The Correlation Between a College Degree and Lifetime Earnings

Written by  //  03/30/2011  //  Career Planning  //  1 Comment

By George Gallagher

It has always been said that a person does not need a college degree in order to become very wealthy over time. This is still the case as there are many people throughout history who have bootstrapped their business and started with basically nothing. There are also many people who never even finished their high school education and were able to create businesses worth millions, or even billions, of dollars.
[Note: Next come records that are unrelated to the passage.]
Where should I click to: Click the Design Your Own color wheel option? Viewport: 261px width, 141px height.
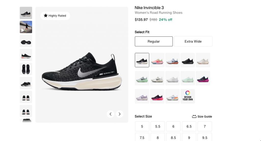pos(188,96)
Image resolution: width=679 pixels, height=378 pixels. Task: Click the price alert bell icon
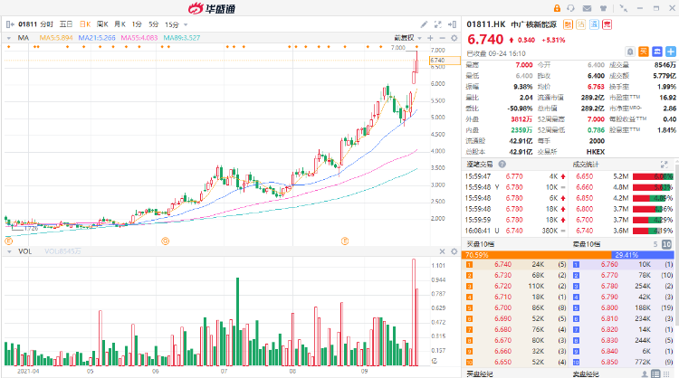(630, 52)
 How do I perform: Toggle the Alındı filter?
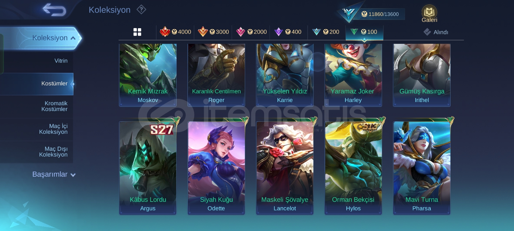436,32
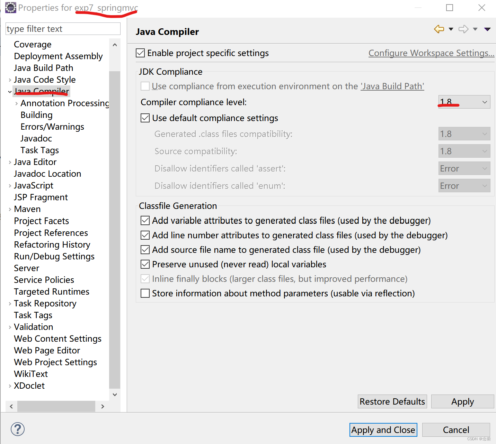Screen dimensions: 496x444
Task: Click the help question mark icon
Action: pos(17,429)
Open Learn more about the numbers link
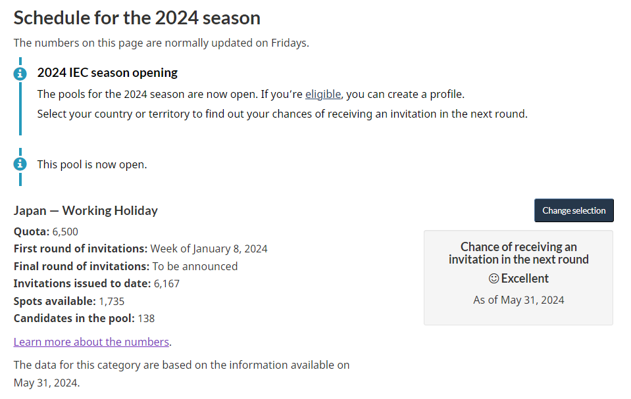Screen dimensions: 631x399 pyautogui.click(x=91, y=342)
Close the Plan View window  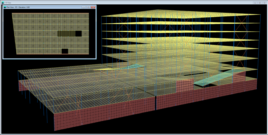click(93, 7)

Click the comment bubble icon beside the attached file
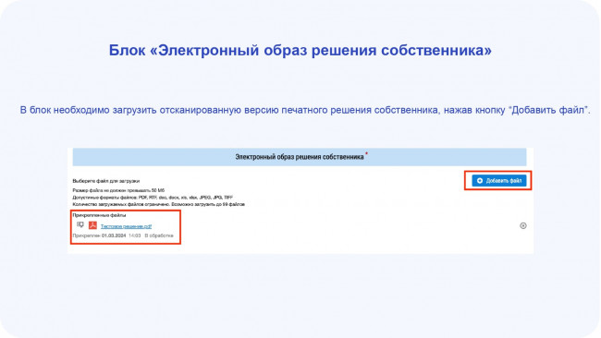tap(80, 224)
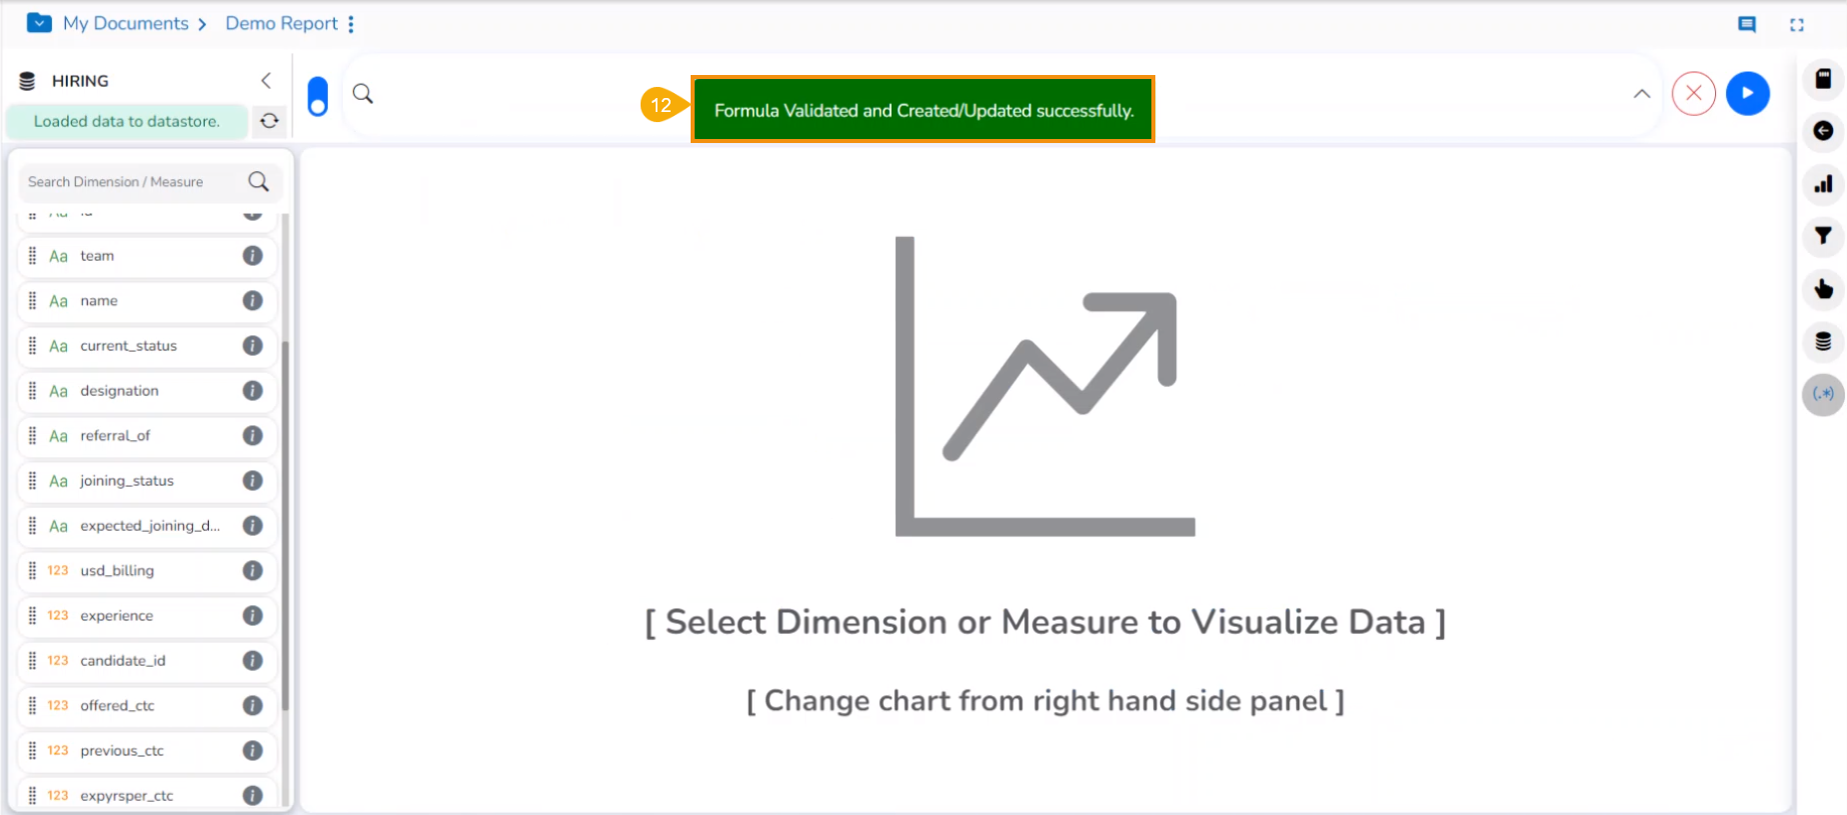Go to My Documents breadcrumb
Viewport: 1847px width, 815px height.
coord(125,23)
However, most people would agree that getting a good college education will form the basis of a successful career or business. It certainly is an easier route to take than trying to create a business from scratch with virtually no educational background. Recently, researchers looked into how much a higher education is actually worth. For instance, it might surprise you to know that a master’s degree is worth $1.3 million more in lifetime earnings than a simple high school diploma. This is according to a recent report that was released by the U.S. Census Bureau.

The report also revealed that over an adult’s working life, high school graduates can expect to earn about $1.2 million on average. Those with bachelor’s degrees can expect a cool $2.1 million while people with master’s degrees can usually anticipate earning about $2.5 million. Those who earn a doctorate can expect $3.4 million during their working days. However, people who earn a professional degree do the best earning around $4.4 million.

The report was released recently but is based upon figures from 1999 for people ages 25 through 64. Another part of this report showed that more Americans are staying in school longer than ever. In the year 2000, 84 percent of American adults over 25 had at least finished high school while 26 percent continued on to earn a Bachelor’s degree or higher.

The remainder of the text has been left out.